--- TRECHO DO TEXTO ---
Enquanto tenta pressionar Moscou com ofensiva na Rússia, Kiev vê tropas inimigas se aproximarem da importante Pokrovsk, na região do Donbass. Zelenski descreve situação como "extremamente difícil".

Moradores de Pokrovsk esperam para embarcar em um trem
Moradores de Pokrovsk e das cidades vizinhas de Myrnohrad e Selydove foram instruídos a deixar suas casasFoto: Evgeniy Maloletka/AP Photo/picture alliance

Pokrovsk é atualmente o principal foco da guerra da Rússia contra a Ucrânia. A situação no entorno da cidade estratégica e em outras áreas de Donetsk, no leste do país, é "extremamente difícil", classificou o presidente ucraniano, Volodimir Zelenski, nesta quarta-feira (28/08), apontando que o Exército russo tem concentrado suas ações na região.

--- DADOS DE ORIGEM ---
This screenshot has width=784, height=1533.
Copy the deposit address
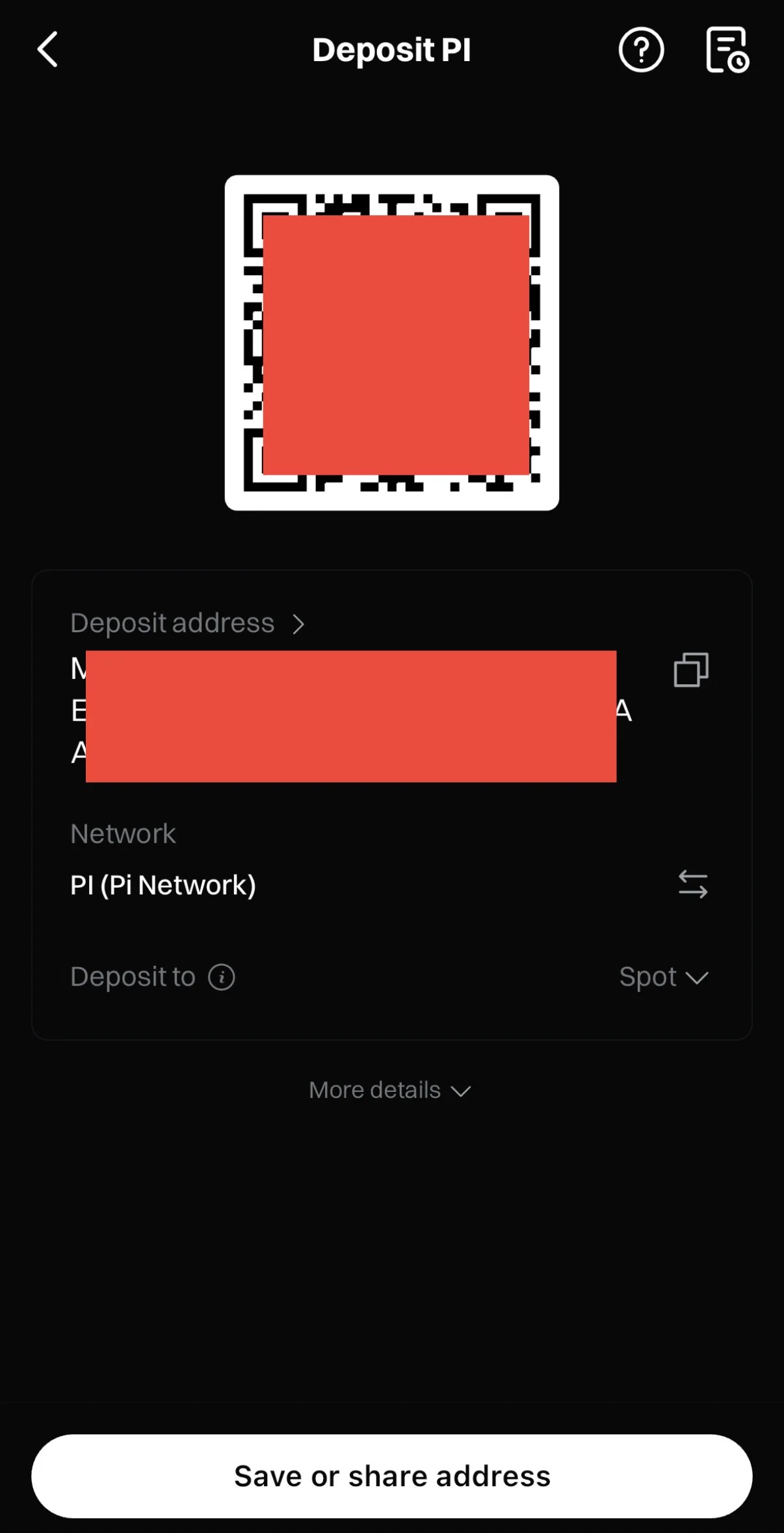(x=691, y=670)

--- PROBLEMA ---
Resuma em duas frases o trecho sobre Pokrovsk apresentado acima.

--- RESOLUÇÃO DO EXERCÍCIO ---
Pokrovsk, cidade estratégica na região de Donetsk, no leste da Ucrânia, é atualmente o principal foco da guerra da Rússia contra o país, e tropas russas se aproximam dela enquanto Kiev tenta pressionar Moscou com uma ofensiva na Rússia. O presidente Volodimir Zelenski classificou a situação na região como "extremamente difícil", e os moradores de Pokrovsk e das cidades vizinhas foram instruídos a deixar suas casas.